Старик весь передергивается, будто случайно схватился за двести двадцать вольт, замахивается черпаком и вдруг достает из самой гущи бочки свои соблазнительные богатства с прилипшими к ним веточками укропа, листиками, какими-то ягодами.
— На-ка, накося, весь черпак спробуйте, — кричит он нам, мелко перебирая твердыми потрескавшимися губами. — Выплюнешь аль нет? Огурчики раз к разу, с самого перегною, витамины на все буквы!
Мы гурмански пробуем, оттяпывая молодыми зубами сразу по пол-огурца, поднимаем глаза к небу, словно сравнивая эти огурцы — «с самого перегною» — с другими, когда-либо съеденными в нашей жизни.

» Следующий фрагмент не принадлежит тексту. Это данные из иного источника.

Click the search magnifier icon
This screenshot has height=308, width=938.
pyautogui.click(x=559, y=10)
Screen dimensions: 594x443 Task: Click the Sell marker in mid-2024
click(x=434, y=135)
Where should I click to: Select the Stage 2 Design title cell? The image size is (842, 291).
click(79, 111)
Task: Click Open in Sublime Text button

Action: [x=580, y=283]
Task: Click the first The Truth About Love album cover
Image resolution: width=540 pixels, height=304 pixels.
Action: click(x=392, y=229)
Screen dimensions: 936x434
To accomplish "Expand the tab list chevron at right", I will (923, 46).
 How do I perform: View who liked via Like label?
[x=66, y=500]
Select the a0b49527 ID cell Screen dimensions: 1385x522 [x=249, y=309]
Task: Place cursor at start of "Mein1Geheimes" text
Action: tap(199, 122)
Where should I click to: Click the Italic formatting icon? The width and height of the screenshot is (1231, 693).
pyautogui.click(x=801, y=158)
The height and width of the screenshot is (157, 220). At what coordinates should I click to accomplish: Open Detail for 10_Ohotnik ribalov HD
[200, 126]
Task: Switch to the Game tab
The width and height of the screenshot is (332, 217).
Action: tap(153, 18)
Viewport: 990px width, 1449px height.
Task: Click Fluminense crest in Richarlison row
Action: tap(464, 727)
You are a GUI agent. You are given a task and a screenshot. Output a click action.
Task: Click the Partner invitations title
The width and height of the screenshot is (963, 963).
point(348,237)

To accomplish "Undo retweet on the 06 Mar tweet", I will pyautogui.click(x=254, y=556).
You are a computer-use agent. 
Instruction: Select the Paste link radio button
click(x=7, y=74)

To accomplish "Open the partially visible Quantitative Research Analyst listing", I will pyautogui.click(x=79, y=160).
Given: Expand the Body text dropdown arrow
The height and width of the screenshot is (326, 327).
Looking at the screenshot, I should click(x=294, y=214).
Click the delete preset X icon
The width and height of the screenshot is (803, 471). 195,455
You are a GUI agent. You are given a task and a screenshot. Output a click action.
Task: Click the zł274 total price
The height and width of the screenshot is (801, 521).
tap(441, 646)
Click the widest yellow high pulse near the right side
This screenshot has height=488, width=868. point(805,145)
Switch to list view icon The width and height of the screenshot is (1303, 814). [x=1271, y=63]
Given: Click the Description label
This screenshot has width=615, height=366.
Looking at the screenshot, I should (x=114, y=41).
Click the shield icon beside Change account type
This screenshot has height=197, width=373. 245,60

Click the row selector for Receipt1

Обычно в это время Ленька начинает, гнусно фальшивя, насвистывать «Я на речку шла», значит, все в порядке. Сцена не нуждается в дальнейшем развитии.
— Да, дедушка, — говорит Вовик, — продукт твой хорош, и сразу видно, что на перегное.
— На самом! — подтверждает дед.
— Но у нас отсутствуют пенёнзы, мы, правда, на правах общественников-дегустаторов можем подтвердить перед всем базаром или перед другим любым честным собранием, что огурчики у тебя отменные!
— Поэтому к тебе и обращаемся, — говорит Ленька, выглянув из-за наших плеч.
Мы организованно отходим, прикрывая Леньку, у которого под телогрейкой бугрится добыча.
— Покупщики! — презрительно кричит нам в спины дед. — Таких покупщиков на базар пускать не надо!
Необъяснимый феномен — к старику мы приходили четыре дня. К одному и тому же старику четыре дня подряд. Как он нас не запомнил — совершеннейшая загадка. Склероз. Не курите, дети! И никогда не пейте водки!
По вечерам мы ходили ужинать в ресторан речного вокзала. Помещался он на втором этаже огромного деревянного дома. Входящего в это грязное помещение сразу же поражало гигантское панно, занимавшее всю стену. На панно были изображены атлетические моряки в полной парадной форме и девушки в купальных костюмах с глупыми лицами. Все они бежали куда-то по обрывистому берегу реки. По реке, в свою очередь, плыл, свирепо дымя, большой пароход. Река была темно-синяя, небо — голубое, облака — белые.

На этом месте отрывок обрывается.